The Mystical Arts of Tibet: The Symbolism of the Sand Mandala

Speaker: 
Head Lama of the Drepung Loseling Monastery
 
21 Sep 2011
 
8:15 PM
 
Sun Room, Memorial Union

Monks from the the Drepung Loseling Monastery will create a mandala sand painting in the lobby of the Memorial Union Monday, September 19 through Thursday, September 22, working 10 a.m. - 5 p.m. daily. The process consists of opening ceremony with chants, music and mantra recitation and ends with the dismantling of the mandala and dispersal of the sand. Millions of grains of sand are poured from traditional metal funnels called chakpur to create a finished mandala approximately five feet by five feet in size.
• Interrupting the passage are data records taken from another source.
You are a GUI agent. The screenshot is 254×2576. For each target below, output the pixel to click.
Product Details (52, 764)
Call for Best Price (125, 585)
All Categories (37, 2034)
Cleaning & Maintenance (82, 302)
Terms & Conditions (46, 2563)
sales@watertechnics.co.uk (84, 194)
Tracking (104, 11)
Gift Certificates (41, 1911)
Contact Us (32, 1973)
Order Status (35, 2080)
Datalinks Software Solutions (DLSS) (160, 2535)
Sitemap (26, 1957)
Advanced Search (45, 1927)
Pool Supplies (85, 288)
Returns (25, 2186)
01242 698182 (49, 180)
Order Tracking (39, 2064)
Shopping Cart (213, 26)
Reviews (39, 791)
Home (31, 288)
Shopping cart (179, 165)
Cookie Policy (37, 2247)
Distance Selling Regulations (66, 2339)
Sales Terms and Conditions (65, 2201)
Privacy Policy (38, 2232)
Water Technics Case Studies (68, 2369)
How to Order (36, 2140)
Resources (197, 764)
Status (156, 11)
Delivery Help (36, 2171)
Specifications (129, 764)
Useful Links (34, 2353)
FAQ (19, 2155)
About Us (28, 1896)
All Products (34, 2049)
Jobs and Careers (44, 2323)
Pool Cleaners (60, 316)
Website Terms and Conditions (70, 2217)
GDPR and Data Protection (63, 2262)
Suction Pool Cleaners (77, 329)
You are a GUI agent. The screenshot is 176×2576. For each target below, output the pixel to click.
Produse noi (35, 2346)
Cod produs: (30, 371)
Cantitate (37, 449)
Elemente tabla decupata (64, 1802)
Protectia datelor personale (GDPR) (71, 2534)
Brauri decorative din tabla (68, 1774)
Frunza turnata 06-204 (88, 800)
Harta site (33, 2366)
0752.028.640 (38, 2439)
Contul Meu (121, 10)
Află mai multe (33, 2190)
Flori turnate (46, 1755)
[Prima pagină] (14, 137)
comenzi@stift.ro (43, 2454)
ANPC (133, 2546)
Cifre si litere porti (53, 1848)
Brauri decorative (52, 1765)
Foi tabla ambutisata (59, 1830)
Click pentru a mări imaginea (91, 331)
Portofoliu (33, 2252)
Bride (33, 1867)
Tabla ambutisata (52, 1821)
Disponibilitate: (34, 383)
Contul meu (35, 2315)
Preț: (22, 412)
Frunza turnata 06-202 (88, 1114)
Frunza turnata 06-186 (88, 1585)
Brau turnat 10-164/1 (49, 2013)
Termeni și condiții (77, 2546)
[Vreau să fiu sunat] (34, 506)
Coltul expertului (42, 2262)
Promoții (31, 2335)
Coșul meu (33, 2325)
Formed of a traditional prescribed iconography that includes geometric shapes and ancient spiritual symbols, the sand-painted mandala is used as a tool for re-consecrating the earth and its inhabitants.


The evening lecture will be on the topic of the mandala as a sacred cosmogram and how it is used as an object of contemplation. It depicts the pure nature of the world in which we live as well as how we can live most effectively. When Buddhist monks create a sand Mandala, they believe we bring the creative energy of that sacred dimension into our lives and attune ourselves to this natural perfection.